### YOUR INSTRUCTIONS
A word-for-word transcript of every entry is required.

=-=-=-=-=

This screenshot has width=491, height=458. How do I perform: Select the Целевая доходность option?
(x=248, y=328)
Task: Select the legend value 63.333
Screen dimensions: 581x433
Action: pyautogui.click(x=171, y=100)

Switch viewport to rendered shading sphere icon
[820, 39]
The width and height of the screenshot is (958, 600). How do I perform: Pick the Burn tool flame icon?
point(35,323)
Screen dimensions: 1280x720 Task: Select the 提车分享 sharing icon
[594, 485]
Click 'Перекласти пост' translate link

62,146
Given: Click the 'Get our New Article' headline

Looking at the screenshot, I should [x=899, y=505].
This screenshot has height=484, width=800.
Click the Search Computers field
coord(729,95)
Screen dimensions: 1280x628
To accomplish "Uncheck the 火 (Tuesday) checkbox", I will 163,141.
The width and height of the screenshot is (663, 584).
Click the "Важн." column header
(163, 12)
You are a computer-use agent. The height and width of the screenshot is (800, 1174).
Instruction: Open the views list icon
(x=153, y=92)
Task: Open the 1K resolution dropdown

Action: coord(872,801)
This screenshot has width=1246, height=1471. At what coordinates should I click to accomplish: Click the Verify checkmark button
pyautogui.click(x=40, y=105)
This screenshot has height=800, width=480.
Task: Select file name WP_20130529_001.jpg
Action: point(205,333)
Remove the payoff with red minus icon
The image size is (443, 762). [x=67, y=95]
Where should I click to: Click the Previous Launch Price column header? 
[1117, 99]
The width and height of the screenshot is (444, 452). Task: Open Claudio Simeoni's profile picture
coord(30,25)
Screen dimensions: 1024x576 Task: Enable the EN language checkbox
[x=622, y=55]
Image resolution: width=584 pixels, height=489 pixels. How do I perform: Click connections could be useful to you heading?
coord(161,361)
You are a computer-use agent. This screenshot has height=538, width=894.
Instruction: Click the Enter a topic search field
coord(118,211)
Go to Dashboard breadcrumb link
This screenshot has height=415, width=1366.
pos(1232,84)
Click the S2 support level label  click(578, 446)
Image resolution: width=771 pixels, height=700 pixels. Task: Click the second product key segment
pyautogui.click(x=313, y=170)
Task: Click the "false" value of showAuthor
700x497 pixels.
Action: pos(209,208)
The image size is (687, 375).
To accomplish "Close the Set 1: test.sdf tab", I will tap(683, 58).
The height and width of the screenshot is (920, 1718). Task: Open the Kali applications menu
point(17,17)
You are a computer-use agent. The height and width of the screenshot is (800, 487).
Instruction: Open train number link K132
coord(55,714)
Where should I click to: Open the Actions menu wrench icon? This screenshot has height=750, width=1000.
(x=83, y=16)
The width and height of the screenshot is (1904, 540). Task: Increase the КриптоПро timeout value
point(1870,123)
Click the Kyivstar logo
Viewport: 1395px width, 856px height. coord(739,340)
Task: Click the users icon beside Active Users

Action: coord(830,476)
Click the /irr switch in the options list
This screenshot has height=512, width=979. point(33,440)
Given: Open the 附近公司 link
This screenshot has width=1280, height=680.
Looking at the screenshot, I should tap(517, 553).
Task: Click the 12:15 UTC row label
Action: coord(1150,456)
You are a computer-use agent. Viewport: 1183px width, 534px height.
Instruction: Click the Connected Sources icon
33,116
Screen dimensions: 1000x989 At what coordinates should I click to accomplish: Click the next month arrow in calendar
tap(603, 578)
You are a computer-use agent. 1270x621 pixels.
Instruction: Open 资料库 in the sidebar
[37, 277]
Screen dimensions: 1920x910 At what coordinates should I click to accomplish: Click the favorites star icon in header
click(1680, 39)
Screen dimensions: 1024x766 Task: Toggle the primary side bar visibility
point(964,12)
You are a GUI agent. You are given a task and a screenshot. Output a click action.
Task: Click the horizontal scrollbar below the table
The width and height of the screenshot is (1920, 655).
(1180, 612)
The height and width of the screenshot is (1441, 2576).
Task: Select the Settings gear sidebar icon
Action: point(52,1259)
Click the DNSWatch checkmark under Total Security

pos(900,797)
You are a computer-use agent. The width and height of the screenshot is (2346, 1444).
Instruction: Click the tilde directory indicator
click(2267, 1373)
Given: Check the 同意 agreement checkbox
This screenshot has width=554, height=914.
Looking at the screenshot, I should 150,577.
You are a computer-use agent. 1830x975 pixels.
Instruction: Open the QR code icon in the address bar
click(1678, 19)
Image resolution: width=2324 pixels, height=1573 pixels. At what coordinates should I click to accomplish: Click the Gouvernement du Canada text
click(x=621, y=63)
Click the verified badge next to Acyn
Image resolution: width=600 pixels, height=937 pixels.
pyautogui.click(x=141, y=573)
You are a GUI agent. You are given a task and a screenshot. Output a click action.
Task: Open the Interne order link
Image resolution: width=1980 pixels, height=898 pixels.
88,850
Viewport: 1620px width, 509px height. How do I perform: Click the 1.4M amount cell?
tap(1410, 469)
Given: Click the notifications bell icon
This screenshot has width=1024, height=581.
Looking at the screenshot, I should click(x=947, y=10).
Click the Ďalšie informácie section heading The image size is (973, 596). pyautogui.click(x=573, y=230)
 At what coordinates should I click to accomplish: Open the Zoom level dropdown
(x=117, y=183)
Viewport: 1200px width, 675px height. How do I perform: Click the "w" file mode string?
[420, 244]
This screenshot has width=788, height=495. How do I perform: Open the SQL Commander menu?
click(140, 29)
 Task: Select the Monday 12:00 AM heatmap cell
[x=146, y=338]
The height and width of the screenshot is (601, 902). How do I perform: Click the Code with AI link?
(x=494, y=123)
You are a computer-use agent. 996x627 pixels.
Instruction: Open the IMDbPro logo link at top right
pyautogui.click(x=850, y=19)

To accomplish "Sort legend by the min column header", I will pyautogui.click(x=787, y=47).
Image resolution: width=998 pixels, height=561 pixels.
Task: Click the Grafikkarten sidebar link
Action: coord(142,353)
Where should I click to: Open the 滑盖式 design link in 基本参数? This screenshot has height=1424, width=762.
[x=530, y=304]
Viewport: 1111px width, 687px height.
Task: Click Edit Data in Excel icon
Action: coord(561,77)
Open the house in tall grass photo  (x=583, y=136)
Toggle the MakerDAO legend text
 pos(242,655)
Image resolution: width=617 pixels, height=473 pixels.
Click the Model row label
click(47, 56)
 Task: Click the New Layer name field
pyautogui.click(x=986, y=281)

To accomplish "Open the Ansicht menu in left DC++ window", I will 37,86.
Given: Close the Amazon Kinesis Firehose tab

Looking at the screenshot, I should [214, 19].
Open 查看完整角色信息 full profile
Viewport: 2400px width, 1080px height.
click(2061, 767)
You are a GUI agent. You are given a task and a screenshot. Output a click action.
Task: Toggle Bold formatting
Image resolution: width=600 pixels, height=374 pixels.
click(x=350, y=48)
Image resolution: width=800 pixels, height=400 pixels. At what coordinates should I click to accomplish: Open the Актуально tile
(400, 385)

=-=-=-=-=

### EXERCISE ANSWER
This screenshot has width=491, height=458. How do I perform: Select the Целевая доходность option?
(x=248, y=328)
Task: Select the legend value 63.333
Screen dimensions: 581x433
Action: pyautogui.click(x=171, y=100)

Switch viewport to rendered shading sphere icon
[820, 39]
The width and height of the screenshot is (958, 600). How do I perform: Pick the Burn tool flame icon?
point(35,323)
Screen dimensions: 1280x720 Task: Select the 提车分享 sharing icon
[594, 485]
Click 'Перекласти пост' translate link

62,146
Given: Click the 'Get our New Article' headline

Looking at the screenshot, I should [x=899, y=505].
This screenshot has height=484, width=800.
Click the Search Computers field
coord(729,95)
Screen dimensions: 1280x628
To accomplish "Uncheck the 火 (Tuesday) checkbox", I will 163,141.
The width and height of the screenshot is (663, 584).
Click the "Важн." column header
(163, 12)
You are a computer-use agent. The height and width of the screenshot is (800, 1174).
Instruction: Open the views list icon
(x=153, y=92)
Task: Open the 1K resolution dropdown

Action: coord(872,801)
This screenshot has width=1246, height=1471. At what coordinates should I click to accomplish: Click the Verify checkmark button
pyautogui.click(x=40, y=105)
This screenshot has height=800, width=480.
Task: Select file name WP_20130529_001.jpg
Action: point(205,333)
Remove the payoff with red minus icon
The image size is (443, 762). [x=67, y=95]
Where should I click to: Click the Previous Launch Price column header? 
[1117, 99]
The width and height of the screenshot is (444, 452). Task: Open Claudio Simeoni's profile picture
coord(30,25)
Screen dimensions: 1024x576 Task: Enable the EN language checkbox
[x=622, y=55]
Image resolution: width=584 pixels, height=489 pixels. How do I perform: Click connections could be useful to you heading?
coord(161,361)
You are a computer-use agent. This screenshot has height=538, width=894.
Instruction: Click the Enter a topic search field
coord(118,211)
Go to Dashboard breadcrumb link
This screenshot has height=415, width=1366.
pos(1232,84)
Click the S2 support level label  click(578, 446)
Image resolution: width=771 pixels, height=700 pixels. Task: Click the second product key segment
pyautogui.click(x=313, y=170)
Task: Click the "false" value of showAuthor
700x497 pixels.
Action: pos(209,208)
The image size is (687, 375).
To accomplish "Close the Set 1: test.sdf tab", I will tap(683, 58).
The height and width of the screenshot is (920, 1718). Task: Open the Kali applications menu
point(17,17)
You are a computer-use agent. The height and width of the screenshot is (800, 487).
Instruction: Open train number link K132
coord(55,714)
Where should I click to: Open the Actions menu wrench icon? This screenshot has height=750, width=1000.
(x=83, y=16)
The width and height of the screenshot is (1904, 540). Task: Increase the КриптоПро timeout value
point(1870,123)
Click the Kyivstar logo
Viewport: 1395px width, 856px height. coord(739,340)
Task: Click the users icon beside Active Users

Action: coord(830,476)
Click the /irr switch in the options list
This screenshot has height=512, width=979. point(33,440)
Given: Open the 附近公司 link
This screenshot has width=1280, height=680.
Looking at the screenshot, I should tap(517, 553).
Task: Click the 12:15 UTC row label
Action: coord(1150,456)
You are a computer-use agent. Viewport: 1183px width, 534px height.
Instruction: Click the Connected Sources icon
33,116
Screen dimensions: 1000x989 At what coordinates should I click to accomplish: Click the next month arrow in calendar
tap(603, 578)
You are a computer-use agent. 1270x621 pixels.
Instruction: Open 资料库 in the sidebar
[37, 277]
Screen dimensions: 1920x910 At what coordinates should I click to accomplish: Click the favorites star icon in header
click(1680, 39)
Screen dimensions: 1024x766 Task: Toggle the primary side bar visibility
point(964,12)
You are a GUI agent. You are given a task and a screenshot. Output a click action.
Task: Click the horizontal scrollbar below the table
The width and height of the screenshot is (1920, 655).
(1180, 612)
The height and width of the screenshot is (1441, 2576).
Task: Select the Settings gear sidebar icon
Action: point(52,1259)
Click the DNSWatch checkmark under Total Security

pos(900,797)
You are a computer-use agent. The width and height of the screenshot is (2346, 1444).
Instruction: Click the tilde directory indicator
click(2267, 1373)
Given: Check the 同意 agreement checkbox
This screenshot has width=554, height=914.
Looking at the screenshot, I should 150,577.
You are a computer-use agent. 1830x975 pixels.
Instruction: Open the QR code icon in the address bar
click(1678, 19)
Image resolution: width=2324 pixels, height=1573 pixels. At what coordinates should I click to accomplish: Click the Gouvernement du Canada text
click(x=621, y=63)
Click the verified badge next to Acyn
Image resolution: width=600 pixels, height=937 pixels.
pyautogui.click(x=141, y=573)
You are a GUI agent. You are given a task and a screenshot. Output a click action.
Task: Open the Interne order link
Image resolution: width=1980 pixels, height=898 pixels.
88,850
Viewport: 1620px width, 509px height. How do I perform: Click the 1.4M amount cell?
tap(1410, 469)
Given: Click the notifications bell icon
This screenshot has width=1024, height=581.
Looking at the screenshot, I should click(x=947, y=10).
Click the Ďalšie informácie section heading The image size is (973, 596). pyautogui.click(x=573, y=230)
 At what coordinates should I click to accomplish: Open the Zoom level dropdown
(x=117, y=183)
Viewport: 1200px width, 675px height. How do I perform: Click the "w" file mode string?
[420, 244]
This screenshot has width=788, height=495. How do I perform: Open the SQL Commander menu?
click(140, 29)
 Task: Select the Monday 12:00 AM heatmap cell
[x=146, y=338]
The height and width of the screenshot is (601, 902). How do I perform: Click the Code with AI link?
(x=494, y=123)
You are a computer-use agent. 996x627 pixels.
Instruction: Open the IMDbPro logo link at top right
pyautogui.click(x=850, y=19)

To accomplish "Sort legend by the min column header", I will pyautogui.click(x=787, y=47).
Image resolution: width=998 pixels, height=561 pixels.
Task: Click the Grafikkarten sidebar link
Action: coord(142,353)
Where should I click to: Open the 滑盖式 design link in 基本参数? This screenshot has height=1424, width=762.
[x=530, y=304]
Viewport: 1111px width, 687px height.
Task: Click Edit Data in Excel icon
Action: coord(561,77)
Open the house in tall grass photo  (x=583, y=136)
Toggle the MakerDAO legend text
 pos(242,655)
Image resolution: width=617 pixels, height=473 pixels.
Click the Model row label
click(47, 56)
 Task: Click the New Layer name field
pyautogui.click(x=986, y=281)

To accomplish "Open the Ansicht menu in left DC++ window", I will 37,86.
Given: Close the Amazon Kinesis Firehose tab

Looking at the screenshot, I should [214, 19].
Open 查看完整角色信息 full profile
Viewport: 2400px width, 1080px height.
click(2061, 767)
You are a GUI agent. You are given a task and a screenshot. Output a click action.
Task: Toggle Bold formatting
Image resolution: width=600 pixels, height=374 pixels.
click(x=350, y=48)
Image resolution: width=800 pixels, height=400 pixels. At what coordinates should I click to accomplish: Open the Актуально tile
(400, 385)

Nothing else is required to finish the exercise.